In a new twist on software supply chain attacks, researchers have discovered a Python package hiding malware inside of compiled code, allowing it to evade ordinary detection measures.
On April 17, researchers reported a packaged called “fshec2” to the administrators of the Python open source repository PyPI. Malicious packages aren’t new — or particularly rare — in PyPI, but unlike the lot of them, fshec2 contained all of its malicious functionality inside of its compiled code, making it hard to spot as bad news.
The PyPI admins immediately removed the package. In so doing, they “also recognized this type of attack as interesting and acknowledged that it had not been previously seen,” Karlo Zanki, reverse engineer at ReversingLabs, wrote in a report published June 1.
“This behavior is a bit more sophisticated, and it shows that the attackers are evolving and paying attention to the better detections that are being rolled out,” says Ashlee Benge, director of threat intelligence advocacy at ReversingLabs, adding that “we’re probably going to continue to see this kind of attack increase in the future.”
Unpacking fshec2
The genius of fshec2 is in how it dispenses with basic conventions of good hacker hygiene.
For example, bad guys tend not to distribute overt malware out on the Web — that’d be ham-handed. Instead, they plant tools which, upon hooking into a target computer, connect back to their C2 servers and trigger the download of malicious code — that can be ransomware, an infostealer, you name it.
Furthermore, to hide their true intentions, hackers will often use code obfuscation — taking any clues the good guys might pick up on, and turning it to spaghetti.
By contrast, fshec2 front loaded its malicious functionalities, and didn’t rely on obfuscation tools at all.
The package contained three files — two unexceptional source code files, and a third, more interesting file, “full.pyc.” Within full.pyc was a method called “get_path,” which, the researchers explained, “performs some of the common malicious functions observed in other malicious PyPI packages we have analyzed,” including collecting usernames, hostnames, and directory listings, and downloading commands from a remote server.
How did fshec2 manage to hide the maliciousness of get_path?

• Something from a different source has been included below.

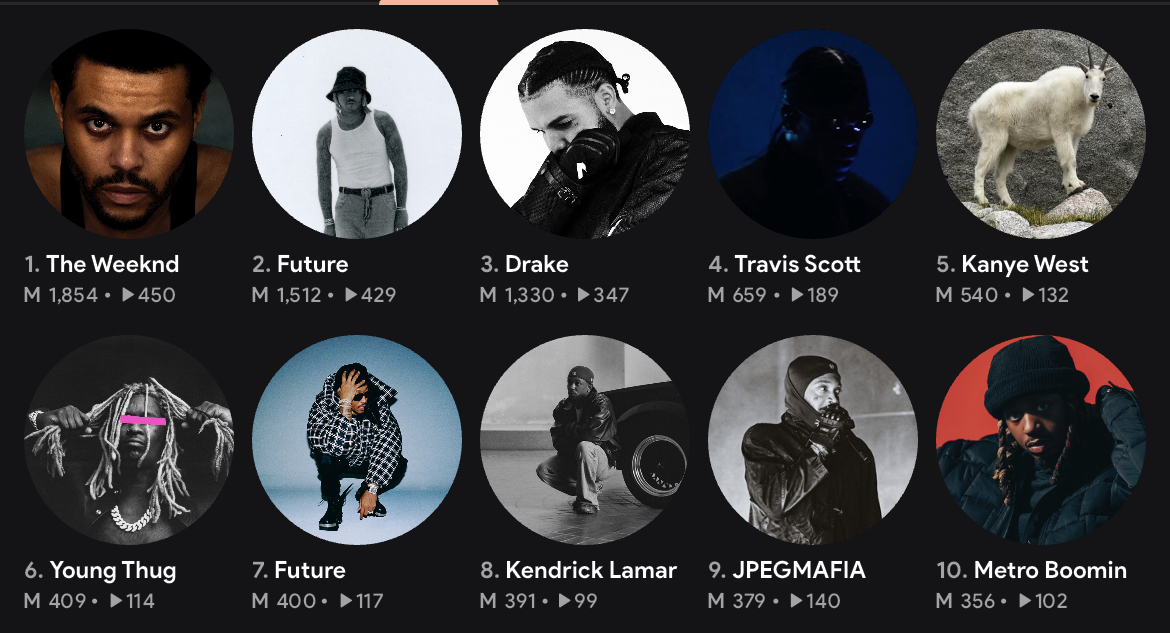Click the play icon by Metro Boomin's 102
1170x633 pixels.
point(1026,601)

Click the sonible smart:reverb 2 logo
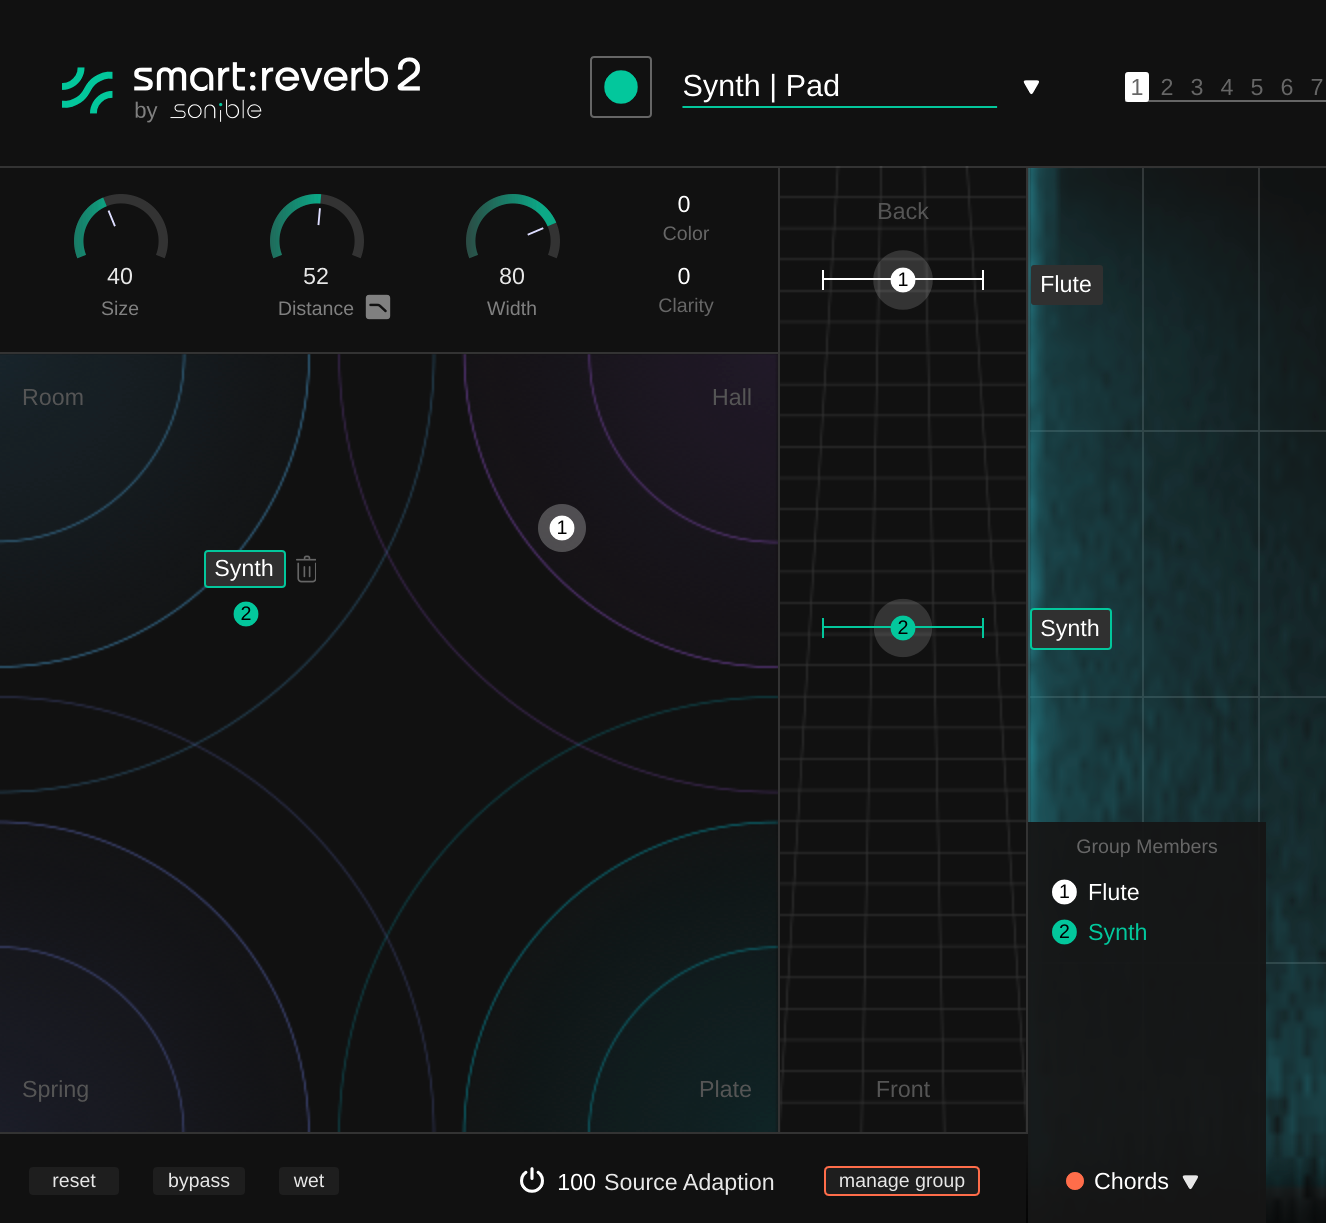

The crucial bit here is that PYC files contain not source code, but compiled bytecode.
The Problem With Bytecode
Bytecode is a representation of Python, compiled as a set of instructions for the Python Virtual Machine. In a simplified sense, it exists somewhere between source code and being a machine binary.
Raw bytecode isn’t friendly to the human eye — get_path, for example, can’t be found in readable form anywhere inside fshec2. And so it’s also able to skirt by software scanners.
PyPI doesn’t yet account for malware hidden in bytecode, Benge explains, because “over the last decade, these files have gotten increasingly more complicated and huge. It’s really slow, often, to try to scan such a big file. So it creates this dilemma: how much lag do you want your user to experience?”
As for third-party security software, she adds, “another problem is file type. I couldn’t even tell you how many file types there are at this point — there are all sorts of obscure ones. And oftentimes, security solutions don’t actually have the capabilities to look at the kinds less commonly seen.”
PyPI: Fighting Back Against Cyberattackers
“Right now, poor PyPI is really under fire,” Benge remarks. “There’s been a huge increase in this type of attack generally, where we’re seeing malicious Python libraries be leveraged to serve malware.”
In the past year especially, threat actors have been inventing new kinds of malicious Python packages, and even openly advertising their evil goods on the repo. The bad news has come so often for PyPI that, earlier this month, the security community interpreted a routine shutdown as a massive cyberattack.
In response, the Python Software Foundation has been investing in security more than ever, creating new roles for dedicated security experts. And last week, PyPI announced that by year’s end, users who upload and maintain projects and organizations will be required to protect their accounts with two-factor authentication.
Benge is optimistic about these developments. “Now it becomes a little more difficult than just pushing a malicious library out to PyPI and waiting for someone to download it. Now we’re seeing that these guys have to work a little harder.”